O único consolo pra uma perda do quilate de Dona Anna Maria Costa de Araújo é olhar pra vida dela e constatar como ela mudou o mundo pra melhor. D. Anna foi uma mulher pra quem qualquer adjetivo será insuficiente: especial, excepcional, maravilhosa, virtuosa, como no salmo que incluímos no livro com sua biografia. Tudo é pouco na hora de falar dela, porque em todas essas qualidades falta o principal: D. Anna foi uma mulher que conjugou o verbo amar irrestritamente. Posso dizer de cadeira, porque a amei e fui amada por ela.
Sua capacidade de amar, perdoar, tolerar, aceitar, foi infinita. Mas tinha outra virtude que me impressionava da mesma maneira: sua sede de conhecer para ensinar. D. Anna viveu 90 anos e nunca deixou de aprender. Só que o aprendizado, para ela, era bem a ser compartilhado. Tudo que aprendia era pra passar pra frente. Uma vez, aqui em Brasília, fez um curso de comida japonesa. Ao chegar à cidade onde morava, Garuva (SC), tratou de ensinar às mulheres pobres, desempregadas, que acompanhava em suas missões sociais. Porque, mesmo aposentada como professora, não parava de ensinar, do catecismo à pintura de panos de prato, da culinária trivial ao sushi.
Por falar em cozinha, nunca comi nada melhor que a massa caseira feita por ela e por seu filho José Alcir. Que capelete! Quanta delicadeza!

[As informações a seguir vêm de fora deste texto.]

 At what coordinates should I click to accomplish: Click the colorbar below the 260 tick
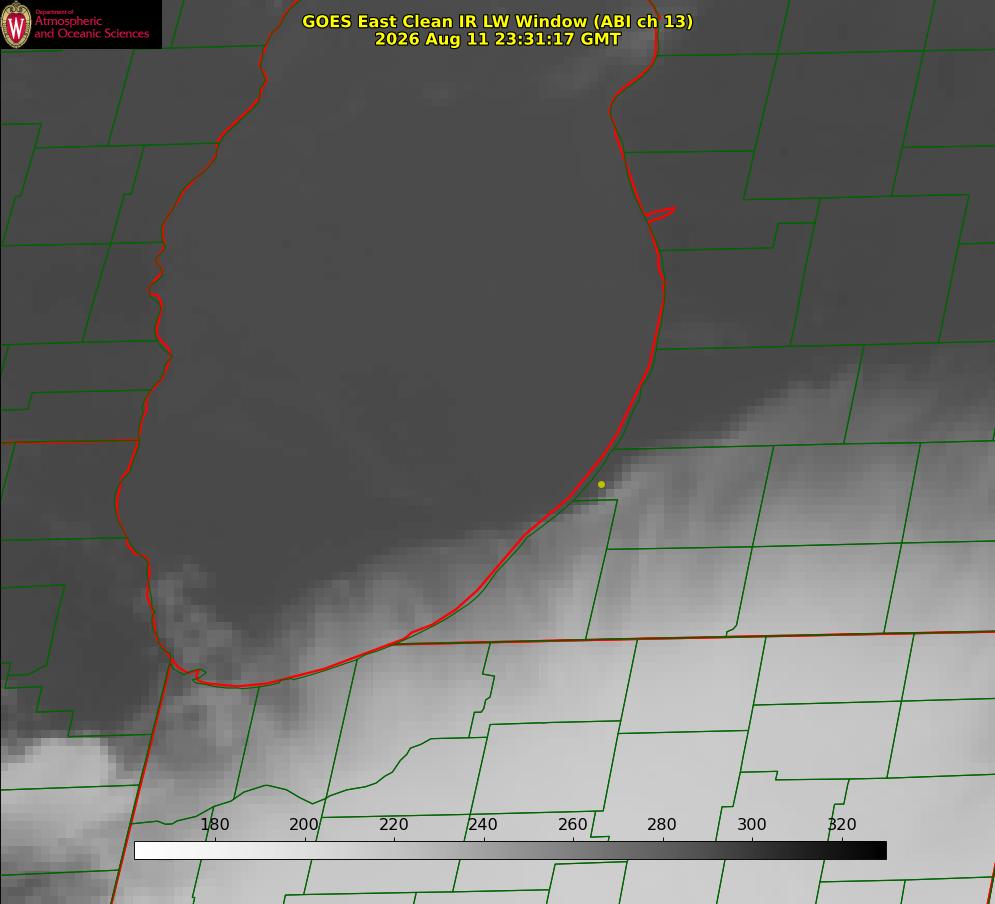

Guerreira do coração manso, D. Anna dedicou a vida a ajudar. Fosse como a mestra vocacionada desde a infância, fosse como mãe de família, companheira do marido na batalha braçal e moral de ganhar a vida e educar os filhos, fosse como católica praticante do Evangelho do amor e da misericórdia. Compaixão é sofrer com o outro. Era o que ela praticava.
D. Anna foi companheira de viagem (na segunda foto, nós na Notre Dame de Paris). Cuidava de nós com carinho, se divertia com aquele bando de malucos que escoltava pelo caminho de Santiago, dava risada, apreciava tantas paisagens, igrejas e gentes diferentes, aprendia, escrevia, anotava tudo em seu diário. Conhecimento não ocupa espaço. Queria ensinar tudo que aprendesse, sempre.
Foi minha amiga. Cuidava de mim, me fazia massagens, me estimulava na escrita. Se deixava cuidar quando precisava de ajuda, com a humildade dos sábios.
Conversávamos longas horas, histórias de vida dela e minha, da minha família e da dela. Minha mãe se apaixonou por D. Anna. “Como ela é linda”, encantava-se Nini, certamente não falando apenas de seus olhos profundamente azuis, mas também da pureza da alma boa que tinha em seu abraço.
A partida de D. Anna, descansando após doença e dor, deixa a certeza de que esteve sobre a Terra uma pessoa que fez a diferença, tornou o mundo melhor, nunca será esquecida. E de que o céu ganhou mais um anjo pronto pra zelar pelos que aqui ficamos, já saudosos, mas felizes por tê-la conhecido, amado e com ela tanto aprendido. Obrigada, D. Anna. Descanse na paz dos justos.